Como instructor, maestro, autor y compañero, Jorge Correa ha formado, guiado y llevado a estos reclusos a la práctica escénica. Son casi cuarenta años que su campo de acción son los Centros de Readaptación Social y Las Islas Marías. En estos espacios implementa talleres, presenta sus obras de teatro escritas especialmente para ese público, y adapta, escribe, ensaya y estrena obras donde los reos son los protagonistas.

El deseo de Correa al dejar testimonio de esta experiencia y de sistematizar las formas de trabajo que ha desarrollado, se cumple con estos dos libros, hechos en colaboración con Dea Arjona, María Luisa Rubio y Omar Madrigal.

En el primer volumen, Buzo de aguas negras, conocemos el camino de Correa a través de una serie de entrevistas realizadas por Madrigal y Arjona, donde nos cuenta desde su participación en la matanza del 68 hasta sus experiencias con personajes reconocibles que estuvieron presos, como Gilberto Flores Alavez, Jorge Díaz Serrano y Zindy Abreu.
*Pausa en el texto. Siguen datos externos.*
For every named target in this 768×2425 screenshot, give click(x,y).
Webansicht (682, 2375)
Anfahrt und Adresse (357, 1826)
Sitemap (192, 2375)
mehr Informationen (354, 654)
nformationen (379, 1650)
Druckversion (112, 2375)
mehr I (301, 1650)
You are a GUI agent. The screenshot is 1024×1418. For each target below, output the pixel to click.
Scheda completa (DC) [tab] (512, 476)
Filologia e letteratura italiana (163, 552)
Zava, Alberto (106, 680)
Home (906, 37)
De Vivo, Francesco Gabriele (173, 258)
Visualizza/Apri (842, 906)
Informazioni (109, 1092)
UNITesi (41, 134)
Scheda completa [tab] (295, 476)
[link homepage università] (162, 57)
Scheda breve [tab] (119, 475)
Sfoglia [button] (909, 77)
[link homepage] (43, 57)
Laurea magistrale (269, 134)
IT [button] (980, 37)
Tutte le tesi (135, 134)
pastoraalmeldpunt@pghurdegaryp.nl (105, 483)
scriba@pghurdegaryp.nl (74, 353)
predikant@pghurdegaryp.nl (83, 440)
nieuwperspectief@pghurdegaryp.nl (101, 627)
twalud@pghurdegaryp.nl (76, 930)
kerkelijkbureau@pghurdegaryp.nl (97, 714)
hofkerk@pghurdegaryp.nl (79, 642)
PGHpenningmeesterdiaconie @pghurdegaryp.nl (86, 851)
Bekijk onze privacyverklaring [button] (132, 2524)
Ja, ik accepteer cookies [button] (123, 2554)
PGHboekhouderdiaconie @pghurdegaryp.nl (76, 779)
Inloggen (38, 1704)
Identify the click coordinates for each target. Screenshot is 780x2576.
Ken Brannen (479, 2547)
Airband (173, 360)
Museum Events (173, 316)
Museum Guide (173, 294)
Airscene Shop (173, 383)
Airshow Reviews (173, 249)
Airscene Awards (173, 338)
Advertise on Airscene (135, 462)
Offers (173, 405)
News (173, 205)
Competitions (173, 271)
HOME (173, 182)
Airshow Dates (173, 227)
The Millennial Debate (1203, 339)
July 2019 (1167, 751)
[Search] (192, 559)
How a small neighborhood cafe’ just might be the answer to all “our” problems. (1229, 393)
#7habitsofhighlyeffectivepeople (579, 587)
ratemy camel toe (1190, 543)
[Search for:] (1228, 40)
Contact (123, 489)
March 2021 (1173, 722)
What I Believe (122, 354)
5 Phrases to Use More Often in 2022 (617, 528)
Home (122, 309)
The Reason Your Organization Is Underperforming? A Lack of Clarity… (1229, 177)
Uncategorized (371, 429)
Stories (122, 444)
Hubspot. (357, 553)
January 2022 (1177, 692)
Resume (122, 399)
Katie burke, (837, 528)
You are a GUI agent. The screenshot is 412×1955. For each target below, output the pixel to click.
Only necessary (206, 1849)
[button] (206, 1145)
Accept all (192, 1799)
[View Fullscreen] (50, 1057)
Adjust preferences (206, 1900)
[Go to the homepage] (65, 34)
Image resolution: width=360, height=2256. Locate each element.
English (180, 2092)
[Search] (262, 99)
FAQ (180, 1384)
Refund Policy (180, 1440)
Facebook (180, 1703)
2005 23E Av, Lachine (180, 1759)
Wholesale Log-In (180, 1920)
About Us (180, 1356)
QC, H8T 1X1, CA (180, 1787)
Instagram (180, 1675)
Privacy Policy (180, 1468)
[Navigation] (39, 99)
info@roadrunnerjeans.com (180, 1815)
También hay entrevistas de reclusas, como es el caso de Rosa María Leyva que estuvo en la cárcel y que al salir se profesionalizó en Ciencias Políticas y ahora dedica su vida al Teatro Penitenciario.

“Si antes descifré el encierro por dentro –dice–, ahora tengo la obligación de descifrar la libertad.”

La tortura, el sufrimiento y la soledad que se pudo haber vivido, se potencializa en este hacer teatro y querer compartir con otros el proceso. Son testimonios entrañables en donde la prisión y el teatro hacen una química en ebullición.

En el segundo tomo, Jorge Correa se dedica a detallar la metodología que implementa en sus talleres y que ha transmitido a diversos instructores para continuar con el Teatro Penitenciario. Incorpora distintas metodologías, principalmente las de Brecht, Stanislavsky y Grotowsky, y trata de involucrar de manera emotiva al interno: realiza trabajos de sensibilización biomecánica, manejo de energía y desarrollo humano.

En este tomo, Lilian Vaney, Dea Arjona y Rosa María Zabal lo entrevistan y profundizan en casos concretos, como en el montaje de Hamlet en el Cefereso No, 12 de Guanajuato, incluido dentro de la programación del Festival Cervantino en el 2014, y los testimonios y dibujos de los reclusos durante su experiencia en La vida es sueño, escenificada en el Cefereso de Hermosillo con la técnica del STRAP.

Buzo de aguas negras y STRAP son dos libros que nos sumergen en un mundo poco transitado y que nos da luz en la concepción del teatro como creador de imaginarios que rompe realidades y crea otras.

Este texto se publicó el 4 de marzo de 2018 en la edición 2157 dela revista Proceso.